Cette disposition ne s'applique pas aux rapports entre propriétaires et locataires, qui demeurent régis par les articles 1733 et 1734 du code civil. Le père et la mère, en tant qu'ils exercent l'autorité parentale, sont solidairement responsables du dommage causé par leurs enfants mineurs habitant avec eux.
Les maîtres et les commettants, du dommage causé par leurs domestiques et préposés dans les fonctions auxquelles ils les ont employés ; Les instituteurs et les artisans, du dommage causé par leurs élèves et apprentis pendant le temps qu'ils sont sous leur surveillance.
La responsabilité ci-dessus a lieu, à moins que les père et mère et les artisans ne prouvent qu'ils n'ont pu empêcher le fait qui donne lieu à cette responsabilité.
En ce qui concerne les instituteurs, les fautes, imprudences ou négligences invoquées contre eux comme ayant causé le fait dommageable, devront être prouvées, conformément au droit commun, par le demandeur, à l'instance. .

TGI, Paris, Ord. Réf., 12 mai 2003, Melle L.P. dite Lorie c/ M.G.S., Wanadoo Portails.
Les moteurs de recherche ne peuvent voir leur responsabilité engagée du fait du contenu illicite des sites qu'ils référencent. Brève legalis.net.
TGI, Marseille, 11 juin 2003, Escota c/ Lycos, Lucent Technologies, Nicolas B.
La création par un salarié d'un site litigieux sur son lieu de travail au moyen des équipements informatiques mis à sa disposition, engage la responsabilité de son employeur. Brève legalis.net. Expertises, n°274, p.351.
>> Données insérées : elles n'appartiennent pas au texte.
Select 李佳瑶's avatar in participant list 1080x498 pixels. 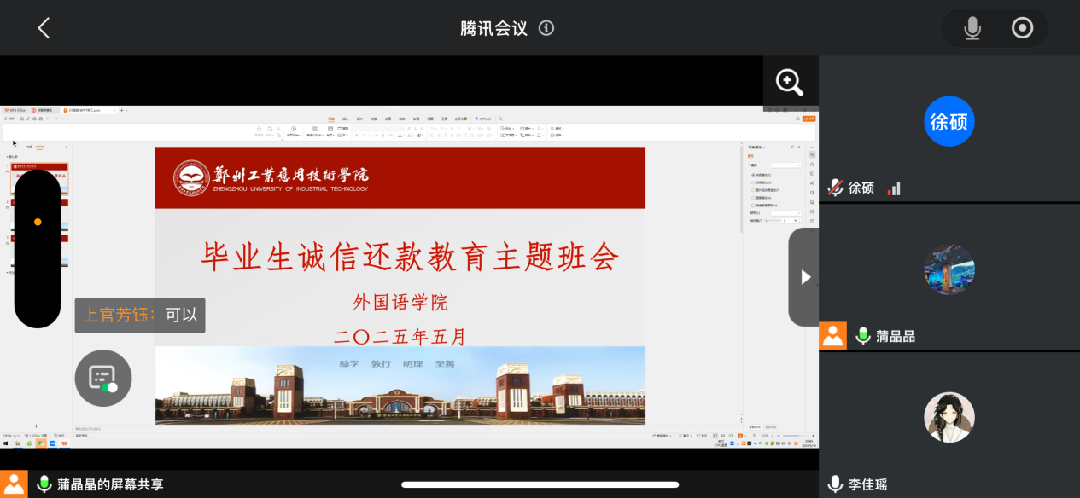pyautogui.click(x=949, y=417)
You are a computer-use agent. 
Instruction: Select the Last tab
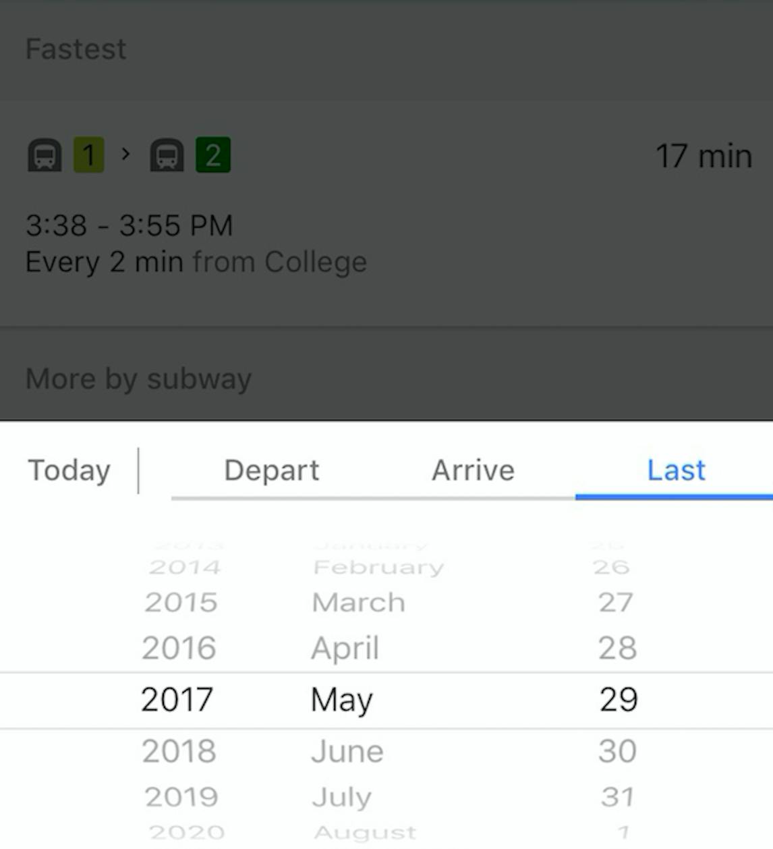point(676,470)
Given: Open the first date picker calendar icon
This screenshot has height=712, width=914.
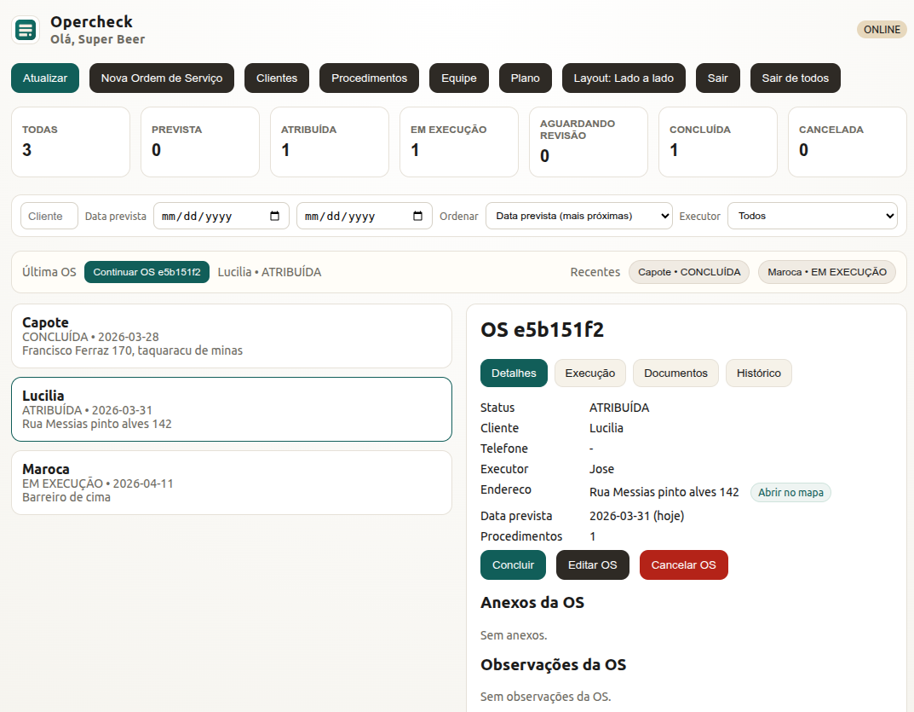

Art. 1602. Le vendeur est tenu d'expliquer clairement ce à quoi il s'oblige. Tout pacte obscur ou ambigu s'interprète contre le vendeur.


Art.1603. Il a deux obligations principales, celle de délivrer et celle de garantir la chose qu'il vend. .
CA, Douai, 20 nov. 1997, Sarl Paul Lefebvre et Fils c/ SA Nord Electronique de Gestion (SNEG).
La livraison d'un matériel informatique non conforme aux stipulations contractuelles entraîne la résolution du contrat.